■ TASK OBJECTIVE: Count the lines of the material below that contain the string "This", treating uppercase and lowercase as different. Reply with only the number.

---------------

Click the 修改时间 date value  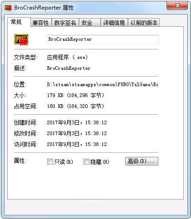pos(77,133)
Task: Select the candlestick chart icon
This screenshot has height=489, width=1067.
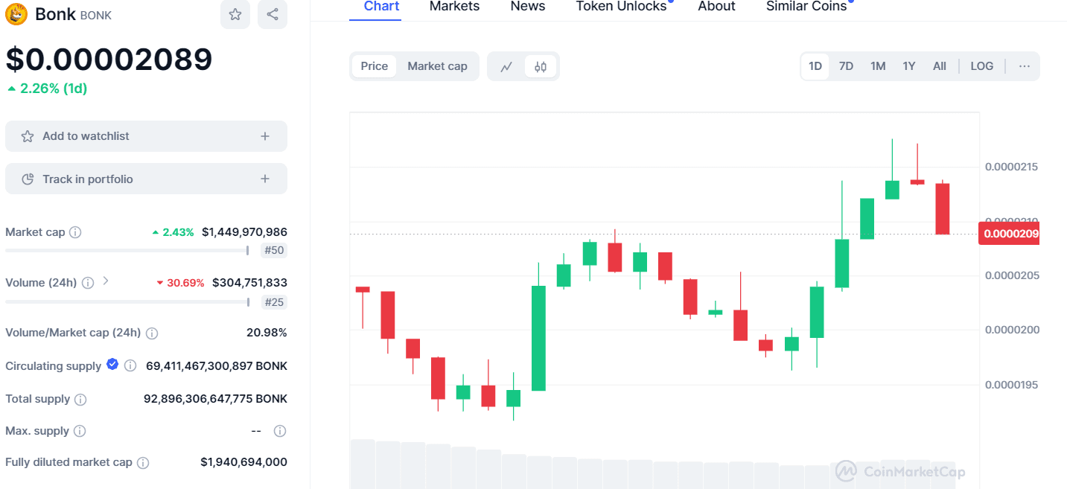Action: pos(539,65)
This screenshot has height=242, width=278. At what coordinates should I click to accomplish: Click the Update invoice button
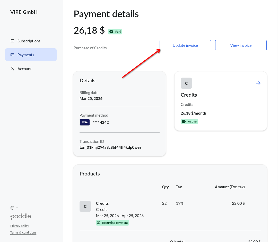(x=185, y=45)
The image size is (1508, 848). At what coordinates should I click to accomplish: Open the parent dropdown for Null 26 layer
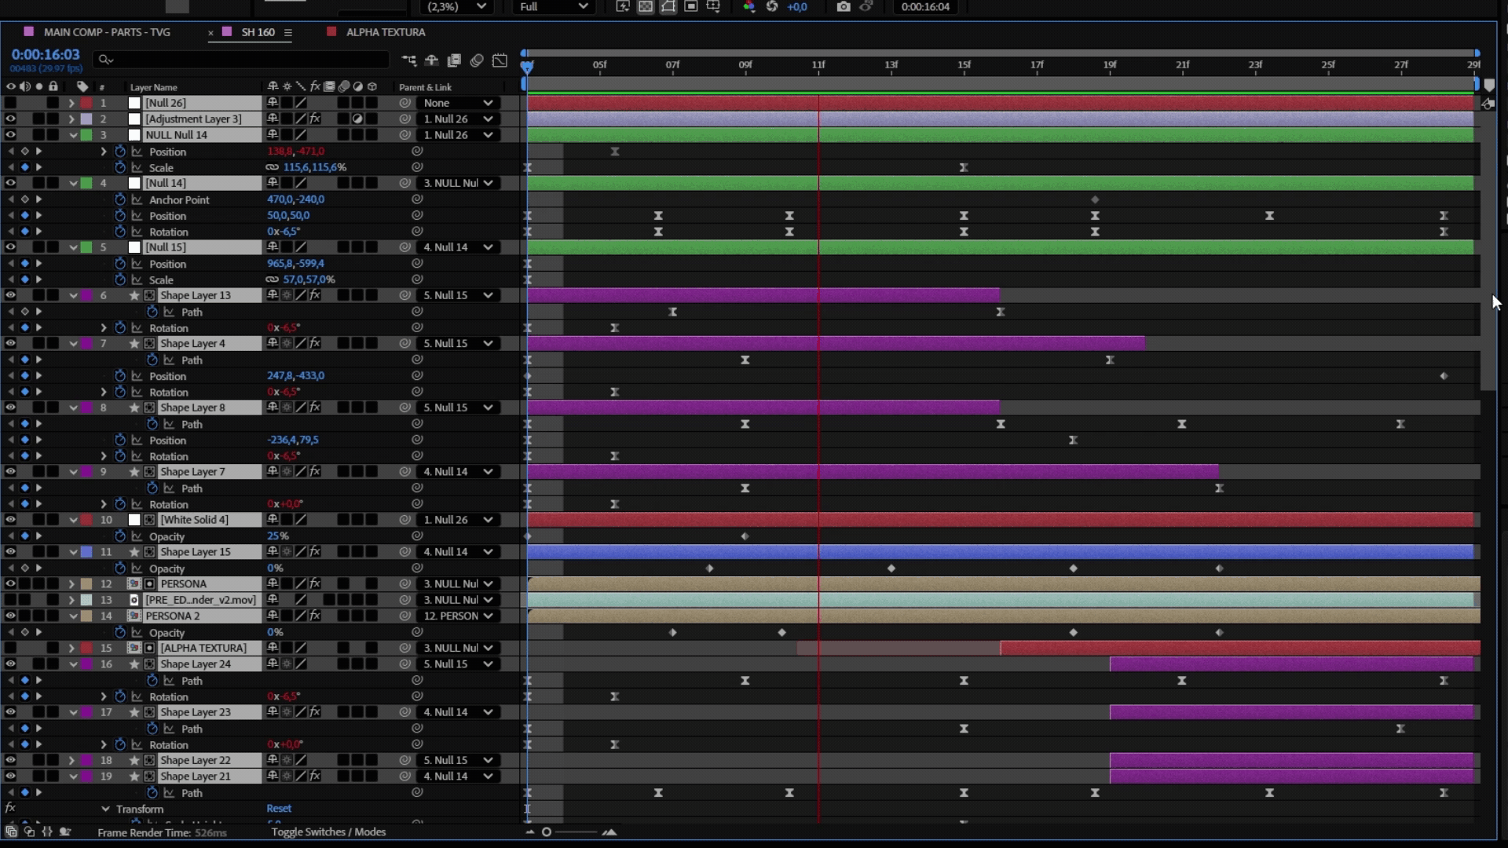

---------------

■ TASK RESPONSE: 2